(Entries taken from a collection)

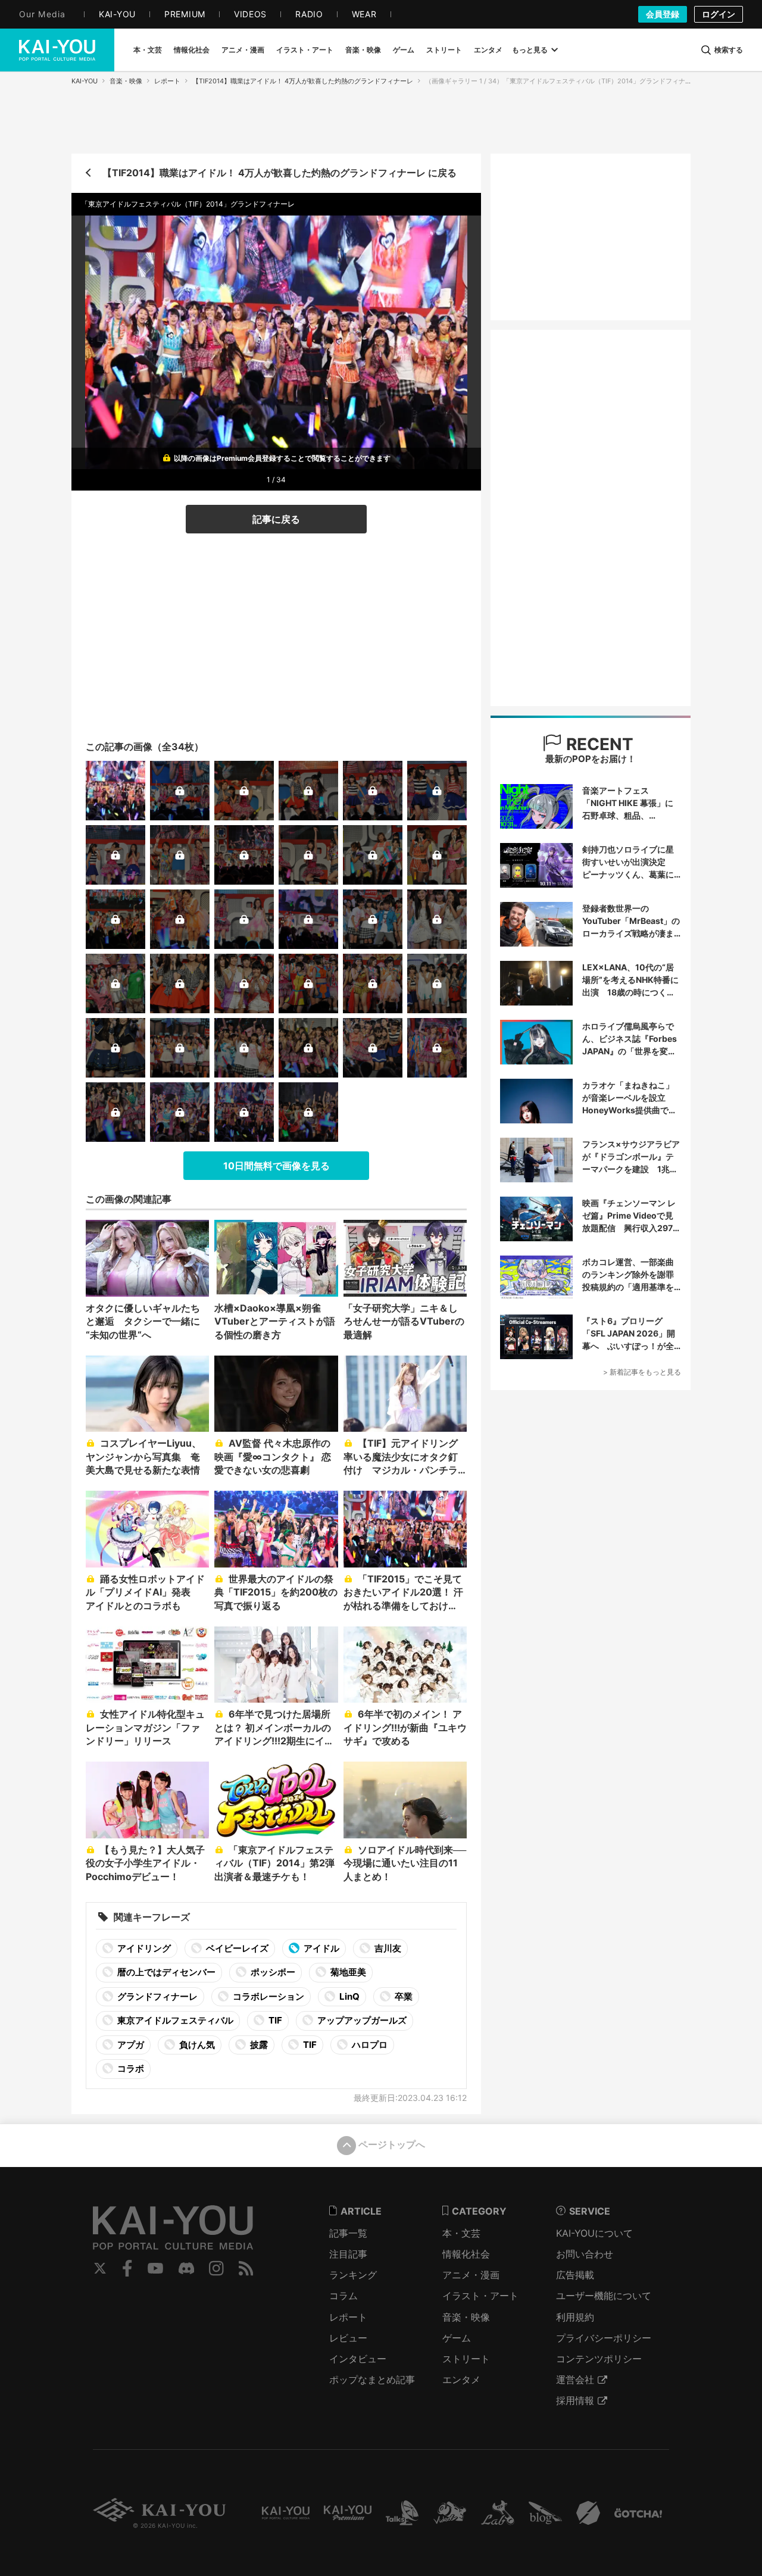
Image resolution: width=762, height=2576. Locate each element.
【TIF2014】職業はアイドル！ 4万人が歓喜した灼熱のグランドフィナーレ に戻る (279, 173)
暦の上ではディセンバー (165, 1972)
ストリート (466, 2359)
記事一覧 (348, 2233)
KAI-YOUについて (594, 2233)
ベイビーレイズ (236, 1948)
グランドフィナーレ (156, 1996)
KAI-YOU (84, 81)
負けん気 (196, 2044)
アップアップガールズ (361, 2020)
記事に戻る (276, 519)
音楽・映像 (126, 81)
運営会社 (575, 2379)
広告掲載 (575, 2275)
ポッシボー (272, 1972)
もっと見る (530, 49)
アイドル (320, 1948)
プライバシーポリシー (603, 2338)
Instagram (216, 2268)
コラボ (129, 2068)
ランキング (353, 2275)
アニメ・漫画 (470, 2275)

- [Your objective]
Excluding the pictures, reproduce every entry exactly as given.

- [Reply to the exercise]
Image resolution: width=762, height=2576. Locate each element.
【TIF2014】職業はアイドル！ 4万人が歓喜した灼熱のグランドフィナーレ に戻る (279, 173)
暦の上ではディセンバー (165, 1972)
ストリート (466, 2359)
記事一覧 (348, 2233)
KAI-YOUについて (594, 2233)
ベイビーレイズ (236, 1948)
グランドフィナーレ (156, 1996)
KAI-YOU (84, 81)
負けん気 (196, 2044)
アップアップガールズ (361, 2020)
記事に戻る (276, 519)
音楽・映像 (126, 81)
運営会社 (575, 2379)
広告掲載 (575, 2275)
ポッシボー (272, 1972)
もっと見る (530, 49)
アイドル (320, 1948)
プライバシーポリシー (603, 2338)
Instagram (216, 2268)
コラボ (129, 2068)
ランキング (353, 2275)
アニメ・漫画 (470, 2275)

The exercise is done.